Guilherme Mello considera que, após as eleições, será um momento propício para mudanças no sistema tributário. “A desigualdade hoje deixa clara a necessidade de se repensar o papel do Estado na distribuição de renda. Nossos indicadores de desigualdade e concentração de renda são alarmantes. Essa reforma pode ser o ponto de partida para uma nova estrutura tributária no Brasil”, defendeu. 

Após a exposição, os representantes das três entidades manifestaram suas contribuições ao debate e fizeram perguntas sobre a proposta apresentada. O presidente do Sindifisco Nacional ressaltou que as entidades do Fisco têm participado ativamente das discussões tributárias e que as propostas em destaque hoje no Congresso têm priorizado a organização da tributação sobre o consumo.

“A gente tem claro que uma estrutura tributária justa significa que cada um pague conforme a sua capacidade econômica e contributiva. E o consumo de alguma forma é um signo precário da capacidade tributária, pois os mais pobres consomem parcela maior de sua renda e, se a alíquota sobre o consumo é a mesma para todos, os mais pobres pagarão um percentual maior de sua renda”, destacou, ressaltando que o Estado brasileiro deve ter como horizonte a redução das desigualdades. “O Sindifisco Nacional tem em seu estatuto a defesa da justiça fiscal. É preciso olhar para isso com prioridade”.

Isac Falcão também observou que a mudança da matriz tributária, aumentando-se a participação da arrecadação dos tributos sobre a renda, pode ser menos complexa do ponto de vista da técnica legislativa, por depender apenas de leis ou medidas provisórias, de forma diferente das mudanças na tributação sobre o consumo, que dependem de alterações constitucionais. No entanto, do ponto de vista político, a ampliação da tributação da renda encontra dificuldades, por mexer no interesse real da elite econômica do país. Ele deu como exemplo a proposta de tributação sobre lucros e dividendos, que encontra forte resistência, e ainda os benefícios fiscais, que acabam estimulando a sonegação.

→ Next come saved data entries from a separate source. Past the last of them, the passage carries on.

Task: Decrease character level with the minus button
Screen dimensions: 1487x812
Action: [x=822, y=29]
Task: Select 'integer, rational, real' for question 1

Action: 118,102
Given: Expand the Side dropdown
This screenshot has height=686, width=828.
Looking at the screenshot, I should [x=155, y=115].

O presidente do Sindifisco Nacional denunciou, mais uma vez, o projeto de desmonte da Receita Federal, que teve metade do orçamento cortado para 2022 e enfrenta um déficit de 40% em seu quadro de Auditores-Fiscais. A redução da capacidade fiscalizatória e a prioridade aos tributos indiretos favorecem diretamente os contribuintes que demandam trabalho de auditoria. Nesse sentido, o Brasil tem ido na contramão de medidas adotadas pelos países da OCDE.

Guilherme Mello ressaltou que o combate à sonegação é uma importante ferramenta de redução das desigualdades e que, portanto, os Auditores-Fiscais têm papel fundamental na proposição das mudanças necessárias à estrutura tributária brasileira. “Além de subsidiar com dados, é fundamental a participação no debate público”. O economista defendeu a recuperação da capacidade de fiscalização do Estado brasileiro nas mais diferentes áreas, inclusive tributária, e também uma legislação mais simples, que seja capaz de inibir as manobras de sonegadores. “Essa deve ser uma construção coletiva”.

Estudo

Após os debates com as equipes econômicas dos presidenciáveis, será a vez dos próprios candidatos à Presidência da República participarem do projeto. Para fundamentar as discussões, está em andamento um amplo estudo feito pelas entidades organizadoras do evento, sob a organização do professor de Economia da Unicamp Eduardo Fagnani.